In 2008, shortly after starting to study at the Academy of Visual Arts Leipzig, I learnt that it is one of the few buildings that a Japanese construction company has build in German Democratic Republic in the late 1970s (there is two other constructions to be find in Dresden and Berlin). Something around and in this building triggered me to feel at home. When I saw it, I thought of the World Trade Center in Tokyo, from the top of which I enjoyed the Summer Festival of fireworks one day before my departure to Leipzig. So at that time I started to project my personal conflicts of a stranger in a new city on this huge building which became both a symbol of my hometown (even if, to be honest, there is nothing Japanese in its architecture) and of my frustrations.

With the celebrations of the 25 year of the fall of the Berlin Wall and the end of GDR, I wanted to know more about this building. Until then I had just looked at it from a distance and I finally decided to enter the Interhotel Merkur after 6 years of observation. I booked a room for one night there, took my camera and opened the door.

The Four-star hotel was deserted. Its Japanese restaurant which was once the best in Leipzig had no guests. And a cleaning man said to me: « I have been working here since the opening of the hotel, it was full of business people from all over the world in the 1980s ». He also explained me that the hotel was a hotbed of “illegal” prostitution (however this prostitution took roll as the espionage). I went to the reception and asked: « I heard that this hotel was build by a Japanese company. Is that right ? » A young man answered: « never heard about that » but the next morning I found a letter in my room with that simple sentence : This hotel was built by the Kajima Corporation.

In the summer 2014 I visited the library of Kajima Corporation in Tokyo. The librarian, Ms. Oda, prepared for me archive photos of construction, company’s monthly report, and even confidential documents. She also introduced me to Mr. Shimazu who was in charge of the architectural design team and lived in Leipzig from 1978 to 1981. I got the opportunity to hear their anecdotes, like the event that happened on January 12th, 1979 when the construction office was robed and all the money (GDR-Mark) from the safe was stolen. Additionally one roll of 35mm film that was in the camera of Mr. Sako, a colleague of Mr. Shimazu, had been gone as well. The camera was still in the office, but it had been opened and the negative had vanished. What was photographed in Mr. Sako’s camera must be normally the hotel’s construction process but that disparition had something from a spy movie. They went to the police but neither cash nor the film have ever been back.

GIVEN INFORMATION:
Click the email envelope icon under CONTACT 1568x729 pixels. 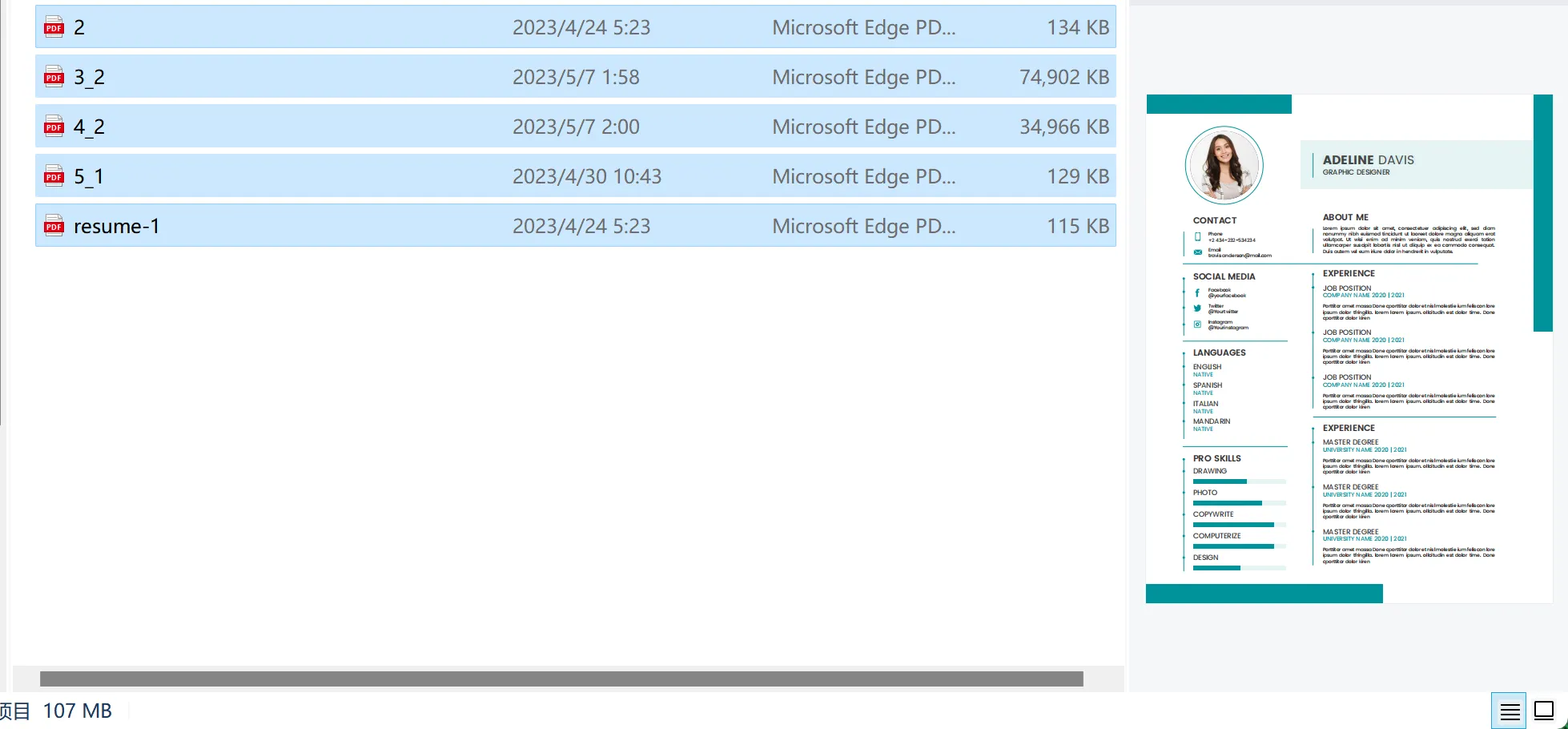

DIRECTIVES:
1 > In the Interhotel Merkur text, on what date was the Kajima construction office in Leipzig robbed?
2 > Continue the Interhotel Merkur text from its final sentence.

FINAL RESULTS:
1 > January 12th, 1979.

2 >
I have been photographing modern architecture in Germany since 2008 and I am continuing to shoot similar buildings depending on my trips. In the process of creation, there is always a logical decision on positioning three bodies: the architectural body, the machinal body (camera) and my own body (photographer). But with Interhotel Merkur, I was strangely so excited that I could not measure the distances between the different « actors ». This architecture has, for me, the presence of a real and existing body that contains its story and its emotion. The building has its own life (which I am probably projecting on it) and, therefore, is reluctant to my photographs. But, for the History it represents, for its architecture (between classical Plattenbau and Japanese brutalism), for its role in my personal life, I decided to give it a try, again and again, until I obtain the right portrait of that motionless character of concrete.

When I left the archive of Kajima Corporation after my third visit, the librarian said to me: « Thank you, you shed light on our work, which has been forgotten ». This made me understand the real meaning of my obsession for the Interhotel Merkur: I sensed a Japanese spirit (or a soul?) in Leipzig. And I need to follow it before it flies too far away.

*This essay was originally written by the artist, and edited by Thibaut de Ruyter, for the publication「Stadt Bild / Image of City」(Cooperation by Berlinische Galerie, Deusche Bank Kunsthalle, KW Institute for Contemporary Art, Nationalgalerie-Staatlische Museen zu Berlin)

Japan in der DDR – Tamami Iinuma – Exhibition Opening 28.05.16 @ Motto Berlin at 6pm.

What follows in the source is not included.